### Exercice court 1:
Recopiez fidèlement le texte sur la situation religieuse du Vietnam, depuis "Publié le 14/03/2016" jusqu'à "Rédaction d’Eglises d’Asie.".
### Exercice court 2:
D'après le texte sur la situation religieuse du Vietnam, dans quelle université le professeur Mary Glendon enseigne-t-elle ?
### Exercice court 3:
Dressez la liste de toutes les personnes nommées dans le texte sur la situation religieuse du Vietnam.

### Extrait du texte:
__________________________________________________
Eglises d'Asie

La situation religieuse du Vietnam

Publié le 14/03/2016




Cet article, que nous a aimablement signalé le professeur Nguyên Thê Anh, a été mis en ligne le 19 février 2016 sur le site de la Commission des Etats-Unis pour la liberté religieuse dans le monde. Il avait paru auparavant dans les colonnes de l’hebdomadaire America, publication catholique animée par …

… les jésuites. Les deux auteurs du texte sont Thomas J. Reese, SJ, et Mary Ann Glendon, tous les deux membres de la Commission américaine pour la liberté religieuse dans le monde. Le P. Reese a été rédacteur en chef d’America de 1998 à 2005 et est aujourd’hui « senior analyst » pour The National Catholic Reporter. Le professeur Mary Glendon est enseignante à l’Université de Harvard et ancienne ambassadrice des Etats-Unis près le Saint-Siège. La traduction est de la Rédaction d’Eglises d’Asie.
__________________________________________________
### Jeu de données:
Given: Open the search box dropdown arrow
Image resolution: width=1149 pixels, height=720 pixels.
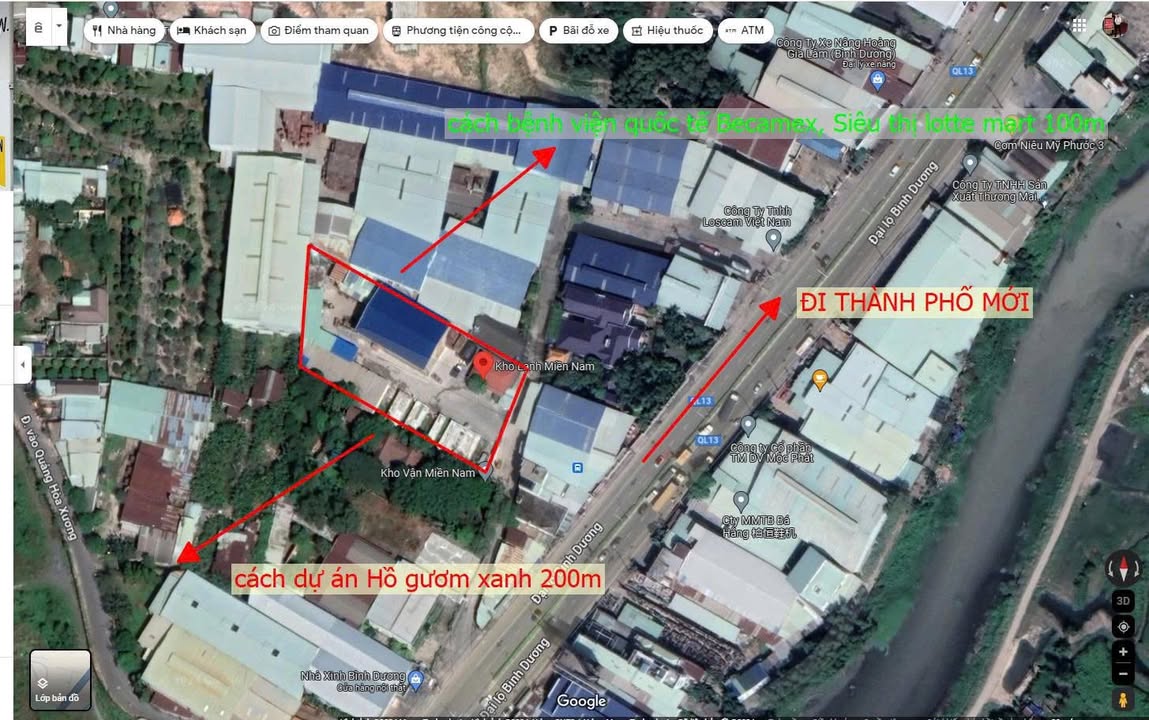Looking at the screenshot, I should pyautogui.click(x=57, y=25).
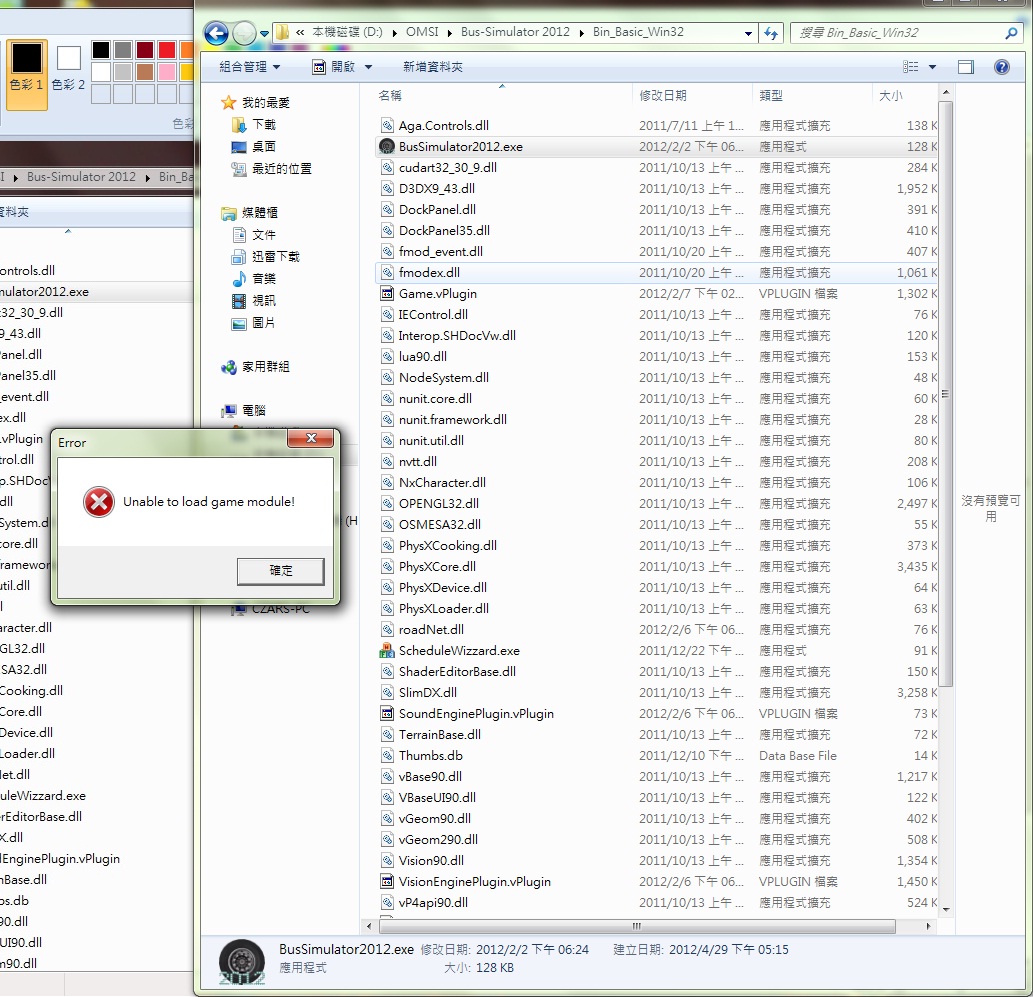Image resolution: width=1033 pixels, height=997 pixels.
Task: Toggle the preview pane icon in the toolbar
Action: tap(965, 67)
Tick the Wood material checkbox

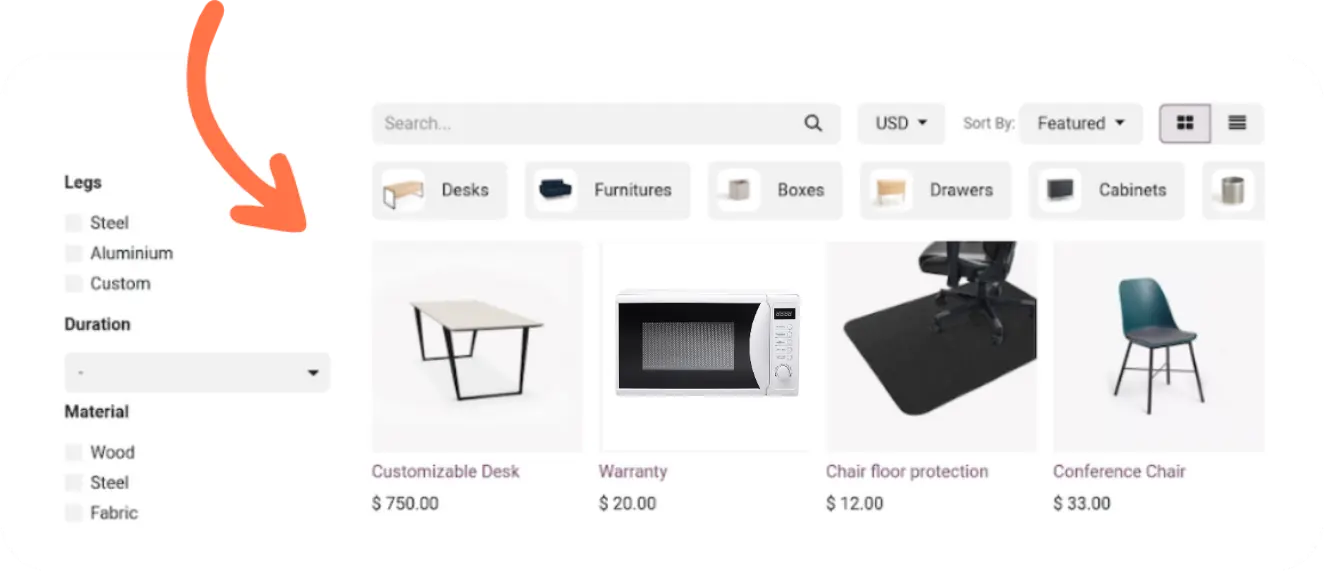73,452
__________________________________________________
### Réponse complète 1:
Publié le 14/03/2016




Cet article, que nous a aimablement signalé le professeur Nguyên Thê Anh, a été mis en ligne le 19 février 2016 sur le site de la Commission des Etats-Unis pour la liberté religieuse dans le monde. Il avait paru auparavant dans les colonnes de l’hebdomadaire America, publication catholique animée par …

… les jésuites. Les deux auteurs du texte sont Thomas J. Reese, SJ, et Mary Ann Glendon, tous les deux membres de la Commission américaine pour la liberté religieuse dans le monde. Le P. Reese a été rédacteur en chef d’America de 1998 à 2005 et est aujourd’hui « senior analyst » pour The National Catholic Reporter. Le professeur Mary Glendon est enseignante à l’Université de Harvard et ancienne ambassadrice des Etats-Unis près le Saint-Siège. La traduction est de la Rédaction d’Eglises d’Asie.

### Réponse complète 2:
À l'Université de Harvard.

### Réponse complète 3:
- Nguyên Thê Anh
- Thomas J. Reese
- Mary Ann Glendon